Achava que, se cada crente fosse coerente com aquilo em que dizia acreditar na sua religião, a sua vida e o mundo seriam muito melhores. Não havia propriamente religiões em abstrato mas sim pessoas e comunidades que partilhavam os mesmos valores, celebravam a mesma fé e tentavam viver no concreto do quotidiano a mesma filosofia de vida.
O que não conseguia perceber de forma alguma era a razão por que havia como que rivalidades e guerrilhas entre várias crenças a ponto de se odiar e matar em nome de Deus. Também não achava bem tentar fazer-se uma espécie de miscelânea com as coisas com que cada um gostasse e concordasse em cada religião, como se tudo aquilo fosse algum tipo de supermercado onde se compra apenas o que se quer.
A verdade é que aqueles meses em que calcorreou o mundo à procura de Deus mexeram profundamente com ele. Não acreditava em Deus nem passou a acreditar. Não o viu, não o ouviu nem falou com ele mas sentia-se um homem diferente.
Ao regressar a casa, sentia-se em paz consigo mesmo. Andava mais tranquilo do que nunca. Não se limitava a sobreviver mas queria viver em plenitude e buscava sentido para a sua existência. Achava que não eram precisas religiões para se ser feliz mas que, inequivocamente, podiam ajudar e, sem os seus valores, a vida não era a mesma coisa.
Inesperadamente, ouviu bater à porta e foi abrir. Era um menino que pedia esmola. O rapazito tinha as suas roupas rotas e sujas e o homem, ao olhá-lo de cima a baixo, sentiu uma compaixão que jamais experimentara antes por alguém. Não quis ser solidário como habitualmente era quando dava uns trocos aos mendigos. Inexplicavelmente, quis abraçá-lo e ajudá-lo a ter uma vida melhor.

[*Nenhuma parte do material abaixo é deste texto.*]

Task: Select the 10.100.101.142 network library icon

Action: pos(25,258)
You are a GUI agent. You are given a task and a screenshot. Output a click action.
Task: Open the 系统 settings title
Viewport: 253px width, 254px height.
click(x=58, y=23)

Convidou o menino a entrar, ofereceu-lhe um lanche e deu-lhe roupas e brinquedos numa mochila. O rapazito não tinha palavras para agradecer e limitou-se a perguntar:
– O senhor é cristão?
O homem respondeu prontamente:
– Não. Claro que não. Mas… porque perguntas isso?
O menino respondeu:
– Ouvi dizer que os cristãos seguem o mandamento do amor a Deus e ao próximo e, na verdade, nunca ninguém me convidou a entrar na sua própria casa nem manifestou tanto carinho comigo como o senhor… e como os cristãos dizem que Deus é Amor, pensei que fosse um deles.
O homem não sabia o que lhe dizer. Quis saber da situação familiar do menino e prometeu ajudar os pais e os irmãos que eram mais pequenitos. Depois, deu-lhe um abraço e combinaram voltar a encontrar-se.
A verdade é que as palavras do menino não lhe saíram da cabeça. Sentou-se na varanda a olhar o pôr-do-sol e sentiu uma serenidade invulgar. Escutou o vento a bater suavemente nas folhas das árvores e os passarinhos a chilrear alegremente, enquanto contemplava o horizonte. Sem acreditar na existência de Deus, dispusera-se a procurá-lo. Não o encontrou. Mas, misteriosamente, parecia que aquele menino era um sinal. E talvez o tenha achado na sua própria casa. E deu por si a dizer:
– Pai, procurei-te e foste tu que andaste à minha procura e me encontraste. Vem a mim e caminha os meus caminhos. Ainda vou a tempo de te descobrir e conhecer. Ensina-me a amar.